Quote from Pekelo:
Why not? Staying with my previous example, that teacher makes about 2K per week. But his well balanced student is going to make 20K per week, for that student the 2K fee for possibly having a system for a few good years worths way more than 2 K.
I think the profitsharing is a good idea even if just for the first year. If the system doesn't make money or small amount, there is no fee.
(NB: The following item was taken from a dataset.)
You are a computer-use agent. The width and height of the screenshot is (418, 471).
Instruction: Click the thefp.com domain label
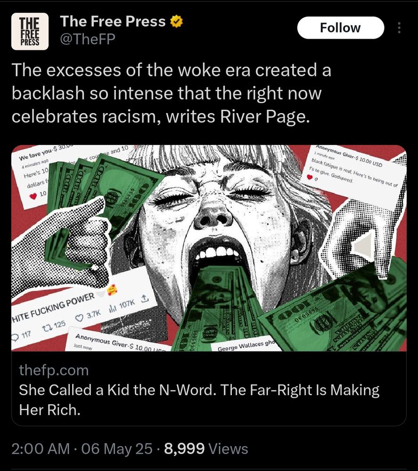coord(54,370)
Otherwise the teacher is well compensated for a possible good system...
Your example doesn't make sense.
If you are making 2k per week and you are going to ONLY teach someone for one week...
You should only be compensated for the loss income to teach someone for one week = 2k
Thus, the reason why your example is flawed is because you are
assumining the student will make more than 2k during the one week of mentoring.
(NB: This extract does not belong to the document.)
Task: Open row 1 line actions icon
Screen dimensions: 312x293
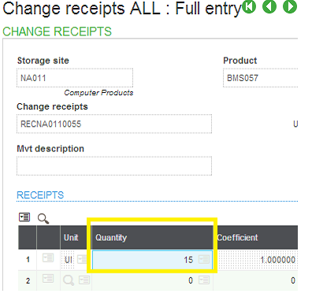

It's flawed because you are trying to say the student will continue the exact same success after the mentoring has completed.
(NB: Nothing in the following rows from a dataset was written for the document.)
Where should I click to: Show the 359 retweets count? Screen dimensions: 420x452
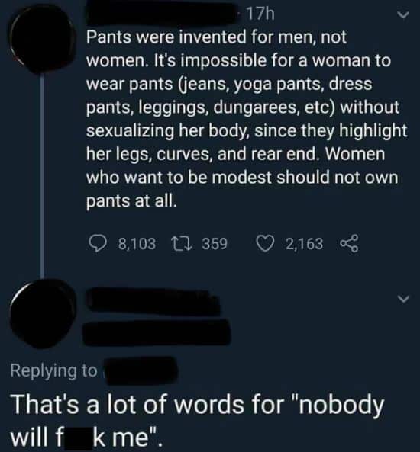pyautogui.click(x=215, y=244)
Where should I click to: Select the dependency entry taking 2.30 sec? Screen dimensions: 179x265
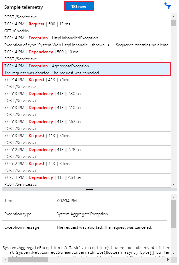[x=86, y=97]
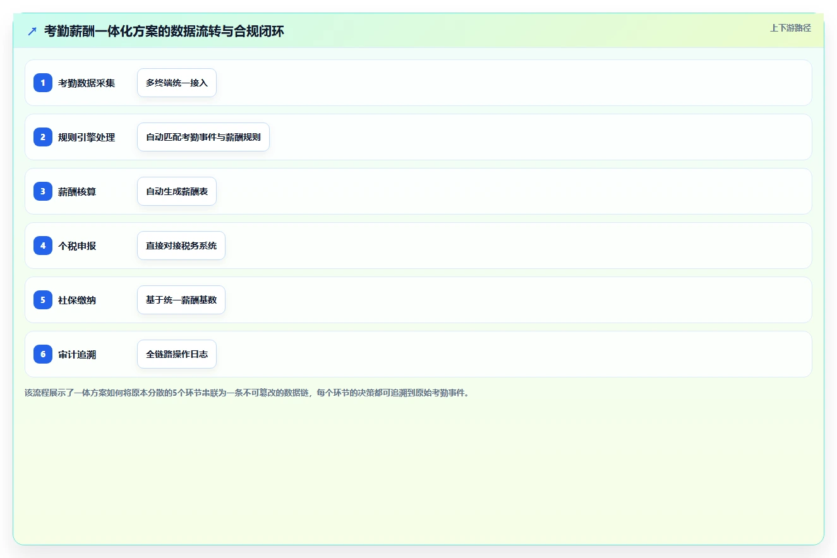Click the step 2 number badge

pos(43,137)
Reality, that's not going to happen.
Reality is that the income level will drop when the mentoring has completed as the student is still trying to digest what has been taught for one week...
Digesting within a changed market condition.
Thus, you are trying to based a higher fee upon income potential of the student in the future...
Same student that no longer has access to your service....
Same student that ONLY got one week of mentoring.
Another flaw is this...
If you (the mentor) doesn't have the ability to make 20k per week...
Why would you assume a mentored student that only has one week of tutoring from you can exceed your profit level.
Simply, based upon your logic...years from now...the mentor should be able to achieve 20k per week.
If that is correct, if/when such happens, that's when you can charge 20k for one week of mentoring...
If you are lucky enough to find someone to pay that fee...it can be done with a money back guarantee policy if the mentoring fails to produce profits during the mentoring.